--- What you need to do ---
Keep only those lines of the records that include the string "agent".

Stored dataset items
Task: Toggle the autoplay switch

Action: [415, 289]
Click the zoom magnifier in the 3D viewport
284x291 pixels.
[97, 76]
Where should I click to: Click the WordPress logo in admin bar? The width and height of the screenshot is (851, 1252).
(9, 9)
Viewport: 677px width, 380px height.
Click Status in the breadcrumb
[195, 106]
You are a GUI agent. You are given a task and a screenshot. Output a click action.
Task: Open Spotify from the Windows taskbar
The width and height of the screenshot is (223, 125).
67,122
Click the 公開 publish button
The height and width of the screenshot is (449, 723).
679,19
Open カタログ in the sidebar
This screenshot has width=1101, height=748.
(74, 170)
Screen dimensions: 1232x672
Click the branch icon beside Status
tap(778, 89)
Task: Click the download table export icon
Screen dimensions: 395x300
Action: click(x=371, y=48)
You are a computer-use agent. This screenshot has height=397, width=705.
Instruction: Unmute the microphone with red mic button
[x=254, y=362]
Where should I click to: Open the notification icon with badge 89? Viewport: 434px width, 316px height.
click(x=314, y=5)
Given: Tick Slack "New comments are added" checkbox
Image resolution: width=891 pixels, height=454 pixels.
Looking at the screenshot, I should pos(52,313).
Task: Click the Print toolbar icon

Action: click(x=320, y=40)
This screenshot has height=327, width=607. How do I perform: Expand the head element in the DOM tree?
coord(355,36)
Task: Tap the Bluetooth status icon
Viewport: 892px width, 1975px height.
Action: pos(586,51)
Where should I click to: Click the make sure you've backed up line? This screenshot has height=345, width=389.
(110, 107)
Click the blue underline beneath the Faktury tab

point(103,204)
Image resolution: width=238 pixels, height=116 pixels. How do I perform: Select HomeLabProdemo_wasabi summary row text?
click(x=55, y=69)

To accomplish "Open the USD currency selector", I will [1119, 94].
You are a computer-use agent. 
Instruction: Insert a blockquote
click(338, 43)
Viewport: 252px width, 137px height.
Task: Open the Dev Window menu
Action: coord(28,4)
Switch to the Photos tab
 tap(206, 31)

--- Written reply ---
You are a GUI agent. You are given a task and a screenshot. Output a click action.
You are a computer-use agent. This screenshot has height=397, width=705.
You are a computer-use agent. 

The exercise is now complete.